Pros of Kitchen Cabinet Refacing
Kitchen cabinet refacing is environmentally friendly. Anytime you can minimize waste to the landfill, you are doing our planet a favor, and this is what happens with kitchen cabinet refacing. Because you’re keeping most of the cabinets and only replacing the cabinet doors (“faces”), you are infusing your kitchen with a new look and style with much less quantity of trash to the landfills. Especially when that potential trash often involves chemical-containing MDF. In addition, fewer trees are needed for the creation of new cabinet boxes. So you’re going green on both sides of this equation, both input and output.
Kitchen cabinet refacing is less expensive than (about 50% the cost of) whole-cabinet replacement. This one is common sense, really. You are keeping the bulk of the cabinetry in place and only swapping out a small portion of the old for a dramatic new look. This is quite a bang for the buck. The only other way you could cheaply get such a dramatic change in your kitchen is if you
Kitchen cabinet refacing brings in customized style while keeping layout intact. If you love the layout of your kitchen, kitchen cabinet resurfacing is an even better option for you! It’s ideal for those who love their kitchen’s footprint but need to switch out the overall look and feel.
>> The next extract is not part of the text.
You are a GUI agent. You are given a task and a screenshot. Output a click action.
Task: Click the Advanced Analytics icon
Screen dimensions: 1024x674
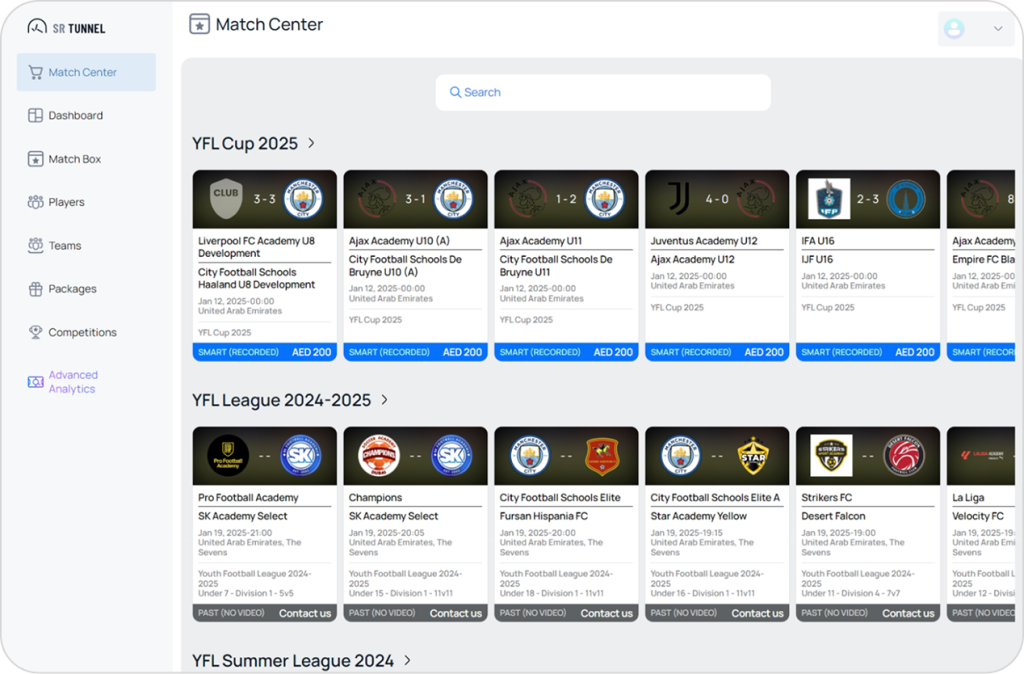pos(35,382)
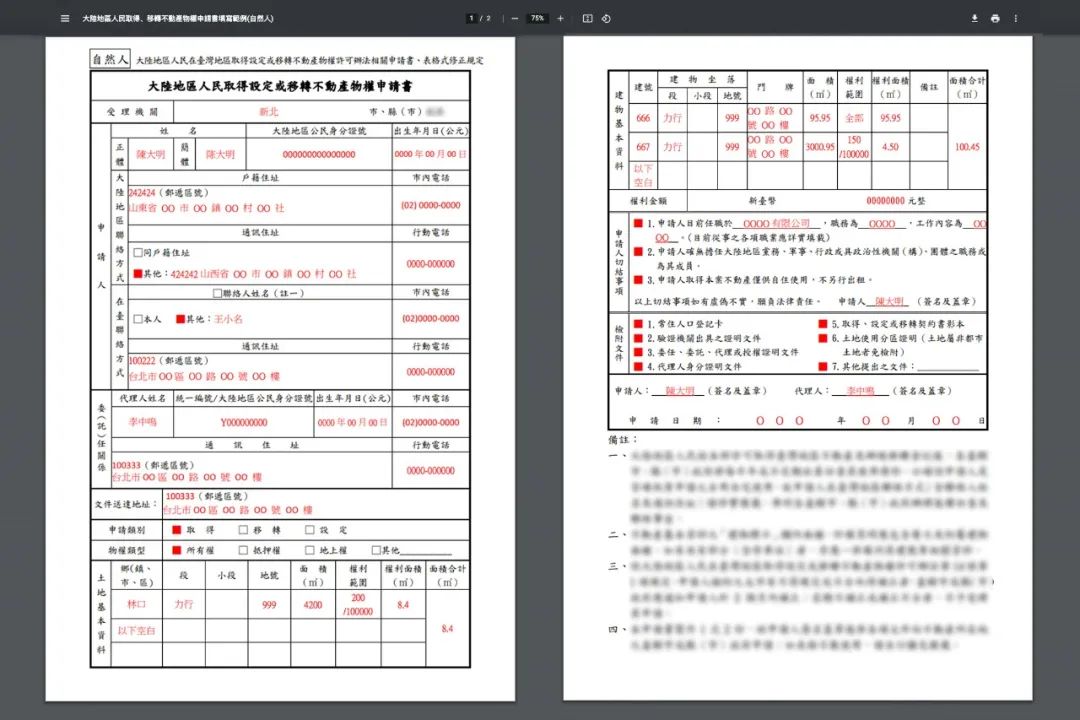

We don’t really see what’s happening inside kitchen cabinets; what we mostly judge the proverbial “book” by is the cover, or in this case, the cabinet faces. So when these are fresh and new and style-appropriate to the space, the entire kitchen feels fresh and new and stylish.
When done correctly, kitchen cabinet refacing will last many years. Wood veneer is actually a high quality product for a fraction of the cost of straight hardwood. While there is such a thing as peeling wood veneer, this generally only happens when it was installed incorrectly. In fact, veneering is a historical technique, used for hundreds of years to achieve an expensive look for less cost.
Cons of Kitchen Cabinet Refacing
Kitchen cabinet refacing won’t work if cabinet boxes are structurally unsound. Just because this is a cost-effective way to upgrade your kitchen cabinetry doesn’t mean it will work in all cases. If the cabinet boxes are broken or significantly damaged, refacing simply won’t work.
Kitchen cabinet refacing can’t really be DIY-ed. You could probably perform the drawer and door face removals, and even replacing. But you really need an experienced professional to do the veneering, because it’s a highly specialized skill that requires extensive practice to master. Of course, you could DIY stuff like beadboard as a cover for larger sections of lower cabinet backs (e.g., on an island or peninsula), as was done in this kitchen makeover.
Kitchen cabinet refacing doesn’t replace old cabinet boxes. Sure, they might still work fine and will look great with a refaced upgrade. But the truth is that your cabinets will still be old, with the same kinds of quirks that come with 20-, 30-, even 50-year-old homes. Not only that, but the insides of the cabinet boxes don’t get any kind of facelift at all. If you want them freshened up, for example, you’re going to need to probably paint them yourself.
Kitchen cabinet refacing still produces waste. There are still the old cabinet faces that need to be taken care of, along with any veneer excess that isn’t used. In addition, the surfacing people may or may not take care of the trash incurred, so you’ll want to make sure you’re on the same page about cleanup before you start.
Is Kitchen Cabinet Refacing Right For You ?
Ultimately, taking into account the process and the pros and cons of kitchen cabinet refacing, the ideal candidate for this upgrade is someone who likes the existing layout of their kitchen already, who wants a new style in their kitchen, who needs a relatively quick unobtrusive remodel schedule, and who wants to be less harmful to the environment. If these conditions ring true to you, you might want to seriously consider kitchen cabinet refacing for your home.